▶ _TASK DETAILS_
Copy the records below word for word, starting at the line that contains "Where should I click to: Click the def" and stopping after the line that contains "(x=103, y=436)".

Rows on where targets appear:
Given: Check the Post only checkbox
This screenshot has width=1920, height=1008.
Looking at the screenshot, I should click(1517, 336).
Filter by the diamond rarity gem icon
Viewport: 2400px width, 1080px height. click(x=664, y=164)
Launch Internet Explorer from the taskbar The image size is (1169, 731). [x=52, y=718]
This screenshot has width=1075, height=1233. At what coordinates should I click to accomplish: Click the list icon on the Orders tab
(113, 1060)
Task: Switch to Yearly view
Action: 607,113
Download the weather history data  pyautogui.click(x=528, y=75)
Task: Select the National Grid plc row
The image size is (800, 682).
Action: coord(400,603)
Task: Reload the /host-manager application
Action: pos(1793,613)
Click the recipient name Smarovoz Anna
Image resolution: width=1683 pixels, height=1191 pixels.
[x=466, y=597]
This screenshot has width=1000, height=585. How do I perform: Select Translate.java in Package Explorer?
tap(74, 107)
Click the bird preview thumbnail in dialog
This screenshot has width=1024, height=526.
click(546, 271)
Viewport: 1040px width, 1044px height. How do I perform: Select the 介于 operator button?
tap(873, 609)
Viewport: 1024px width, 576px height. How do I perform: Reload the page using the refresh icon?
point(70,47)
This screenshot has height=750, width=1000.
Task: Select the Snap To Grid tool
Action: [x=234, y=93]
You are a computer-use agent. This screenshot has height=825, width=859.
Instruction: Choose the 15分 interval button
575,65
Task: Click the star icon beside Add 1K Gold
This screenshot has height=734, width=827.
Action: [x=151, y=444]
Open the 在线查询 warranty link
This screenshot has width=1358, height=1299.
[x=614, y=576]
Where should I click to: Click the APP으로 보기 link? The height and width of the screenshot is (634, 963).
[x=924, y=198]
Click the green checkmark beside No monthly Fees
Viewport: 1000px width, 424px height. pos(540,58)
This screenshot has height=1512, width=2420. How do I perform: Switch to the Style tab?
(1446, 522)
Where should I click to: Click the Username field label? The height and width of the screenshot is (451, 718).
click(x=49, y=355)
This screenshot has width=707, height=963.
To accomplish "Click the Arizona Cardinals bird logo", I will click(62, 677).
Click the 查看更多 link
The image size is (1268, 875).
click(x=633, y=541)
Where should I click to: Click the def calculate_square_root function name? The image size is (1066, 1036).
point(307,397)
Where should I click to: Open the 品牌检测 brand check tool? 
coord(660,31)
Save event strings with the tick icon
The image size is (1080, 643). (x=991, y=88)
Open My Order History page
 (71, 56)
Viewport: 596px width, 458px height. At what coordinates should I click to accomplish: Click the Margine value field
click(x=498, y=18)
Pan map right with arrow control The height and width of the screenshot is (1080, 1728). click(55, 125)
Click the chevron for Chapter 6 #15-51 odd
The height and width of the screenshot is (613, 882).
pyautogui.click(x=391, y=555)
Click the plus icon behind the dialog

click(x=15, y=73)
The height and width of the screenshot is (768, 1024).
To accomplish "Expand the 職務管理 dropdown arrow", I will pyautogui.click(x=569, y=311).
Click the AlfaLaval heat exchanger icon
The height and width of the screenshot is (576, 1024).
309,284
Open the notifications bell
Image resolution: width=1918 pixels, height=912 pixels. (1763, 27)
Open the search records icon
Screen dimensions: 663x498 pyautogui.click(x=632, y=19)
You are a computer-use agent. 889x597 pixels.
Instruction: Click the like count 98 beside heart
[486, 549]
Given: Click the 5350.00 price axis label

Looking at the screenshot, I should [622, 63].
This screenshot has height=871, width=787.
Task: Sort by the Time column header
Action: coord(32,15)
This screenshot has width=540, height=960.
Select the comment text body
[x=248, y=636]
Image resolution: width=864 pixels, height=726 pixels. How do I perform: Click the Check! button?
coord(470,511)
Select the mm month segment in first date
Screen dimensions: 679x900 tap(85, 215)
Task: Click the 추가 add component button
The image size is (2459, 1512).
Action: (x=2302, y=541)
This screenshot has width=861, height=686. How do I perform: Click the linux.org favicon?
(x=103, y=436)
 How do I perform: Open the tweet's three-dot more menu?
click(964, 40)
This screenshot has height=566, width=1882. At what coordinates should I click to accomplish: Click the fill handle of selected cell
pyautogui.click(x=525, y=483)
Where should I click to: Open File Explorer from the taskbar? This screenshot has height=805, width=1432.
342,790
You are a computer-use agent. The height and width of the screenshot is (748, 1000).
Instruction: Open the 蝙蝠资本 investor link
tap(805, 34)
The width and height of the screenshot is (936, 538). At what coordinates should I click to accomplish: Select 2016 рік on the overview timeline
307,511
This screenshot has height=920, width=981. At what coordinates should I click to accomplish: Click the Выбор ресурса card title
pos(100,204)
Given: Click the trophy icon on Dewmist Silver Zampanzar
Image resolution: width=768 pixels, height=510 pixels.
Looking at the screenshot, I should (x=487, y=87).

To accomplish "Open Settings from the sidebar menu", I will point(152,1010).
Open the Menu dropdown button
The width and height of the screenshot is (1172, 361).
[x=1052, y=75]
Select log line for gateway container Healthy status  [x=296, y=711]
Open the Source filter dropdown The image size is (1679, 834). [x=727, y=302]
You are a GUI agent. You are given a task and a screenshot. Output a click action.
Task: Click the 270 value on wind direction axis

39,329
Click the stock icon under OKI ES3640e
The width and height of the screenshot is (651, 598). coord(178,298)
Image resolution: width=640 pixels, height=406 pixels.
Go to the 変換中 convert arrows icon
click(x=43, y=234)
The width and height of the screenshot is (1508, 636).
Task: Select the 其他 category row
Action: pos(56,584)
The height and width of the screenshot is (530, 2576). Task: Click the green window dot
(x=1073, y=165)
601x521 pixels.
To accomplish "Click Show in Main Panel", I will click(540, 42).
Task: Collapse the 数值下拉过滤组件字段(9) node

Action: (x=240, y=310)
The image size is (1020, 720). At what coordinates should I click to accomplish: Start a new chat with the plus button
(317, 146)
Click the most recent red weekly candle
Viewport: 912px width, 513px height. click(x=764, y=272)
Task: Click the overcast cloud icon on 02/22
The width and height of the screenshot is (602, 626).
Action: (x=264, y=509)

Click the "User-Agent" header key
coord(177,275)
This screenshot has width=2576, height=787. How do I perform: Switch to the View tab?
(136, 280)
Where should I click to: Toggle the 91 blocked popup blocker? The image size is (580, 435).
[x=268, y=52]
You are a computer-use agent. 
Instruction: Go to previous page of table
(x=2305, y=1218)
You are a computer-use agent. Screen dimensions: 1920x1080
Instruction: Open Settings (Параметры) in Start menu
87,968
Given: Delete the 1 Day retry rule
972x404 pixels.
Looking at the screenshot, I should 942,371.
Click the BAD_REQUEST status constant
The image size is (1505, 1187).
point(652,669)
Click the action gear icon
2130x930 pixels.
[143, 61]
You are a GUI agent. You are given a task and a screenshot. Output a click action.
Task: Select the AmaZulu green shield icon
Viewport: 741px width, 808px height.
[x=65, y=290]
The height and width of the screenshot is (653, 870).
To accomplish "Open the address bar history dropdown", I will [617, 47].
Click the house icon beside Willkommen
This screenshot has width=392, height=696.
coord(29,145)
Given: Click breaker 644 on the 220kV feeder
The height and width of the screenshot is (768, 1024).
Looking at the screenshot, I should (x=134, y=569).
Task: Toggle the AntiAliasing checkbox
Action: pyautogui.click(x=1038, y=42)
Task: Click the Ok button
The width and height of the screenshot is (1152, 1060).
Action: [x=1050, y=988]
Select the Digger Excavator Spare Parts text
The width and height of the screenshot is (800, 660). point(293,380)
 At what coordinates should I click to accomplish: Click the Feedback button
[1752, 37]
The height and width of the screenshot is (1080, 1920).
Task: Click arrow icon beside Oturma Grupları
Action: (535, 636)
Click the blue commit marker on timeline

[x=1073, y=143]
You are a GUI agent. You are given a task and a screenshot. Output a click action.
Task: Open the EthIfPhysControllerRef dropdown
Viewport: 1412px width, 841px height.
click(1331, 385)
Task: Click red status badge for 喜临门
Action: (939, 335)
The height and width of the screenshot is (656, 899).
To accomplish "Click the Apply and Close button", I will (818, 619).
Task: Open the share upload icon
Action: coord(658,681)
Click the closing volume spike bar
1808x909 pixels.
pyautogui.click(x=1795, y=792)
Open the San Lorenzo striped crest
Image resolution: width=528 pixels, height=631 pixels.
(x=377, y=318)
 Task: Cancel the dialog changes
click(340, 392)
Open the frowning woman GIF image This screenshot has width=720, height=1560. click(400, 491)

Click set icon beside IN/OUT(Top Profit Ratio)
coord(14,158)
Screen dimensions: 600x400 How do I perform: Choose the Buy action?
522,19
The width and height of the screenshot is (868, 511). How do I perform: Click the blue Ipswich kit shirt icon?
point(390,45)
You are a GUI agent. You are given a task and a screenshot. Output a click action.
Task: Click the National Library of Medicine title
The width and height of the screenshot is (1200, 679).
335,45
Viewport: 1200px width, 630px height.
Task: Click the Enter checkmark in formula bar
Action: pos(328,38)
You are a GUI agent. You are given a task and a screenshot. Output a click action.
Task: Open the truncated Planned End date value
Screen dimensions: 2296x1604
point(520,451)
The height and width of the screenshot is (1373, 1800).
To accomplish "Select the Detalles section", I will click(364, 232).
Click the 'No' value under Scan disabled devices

▶ _TASK OUTPUT_
Where should I click to: Click the def calculate_square_root function name? The image size is (1066, 1036).
point(307,397)
Where should I click to: Open the 品牌检测 brand check tool? 
coord(660,31)
Save event strings with the tick icon
The image size is (1080, 643). (x=991, y=88)
Open My Order History page
 (71, 56)
Viewport: 596px width, 458px height. At what coordinates should I click to accomplish: Click the Margine value field
click(x=498, y=18)
Pan map right with arrow control The height and width of the screenshot is (1080, 1728). click(55, 125)
Click the chevron for Chapter 6 #15-51 odd
The height and width of the screenshot is (613, 882).
pyautogui.click(x=391, y=555)
Click the plus icon behind the dialog

click(x=15, y=73)
The height and width of the screenshot is (768, 1024).
To accomplish "Expand the 職務管理 dropdown arrow", I will pyautogui.click(x=569, y=311).
Click the AlfaLaval heat exchanger icon
The height and width of the screenshot is (576, 1024).
309,284
Open the notifications bell
Image resolution: width=1918 pixels, height=912 pixels. (1763, 27)
Open the search records icon
Screen dimensions: 663x498 pyautogui.click(x=632, y=19)
You are a computer-use agent. 889x597 pixels.
Instruction: Click the like count 98 beside heart
[486, 549]
Given: Click the 5350.00 price axis label

Looking at the screenshot, I should [622, 63].
This screenshot has height=871, width=787.
Task: Sort by the Time column header
Action: coord(32,15)
This screenshot has width=540, height=960.
Select the comment text body
[x=248, y=636]
Image resolution: width=864 pixels, height=726 pixels. How do I perform: Click the Check! button?
coord(470,511)
Select the mm month segment in first date
Screen dimensions: 679x900 tap(85, 215)
Task: Click the 추가 add component button
The image size is (2459, 1512).
Action: (x=2302, y=541)
This screenshot has width=861, height=686. How do I perform: Click the linux.org favicon?
(x=103, y=436)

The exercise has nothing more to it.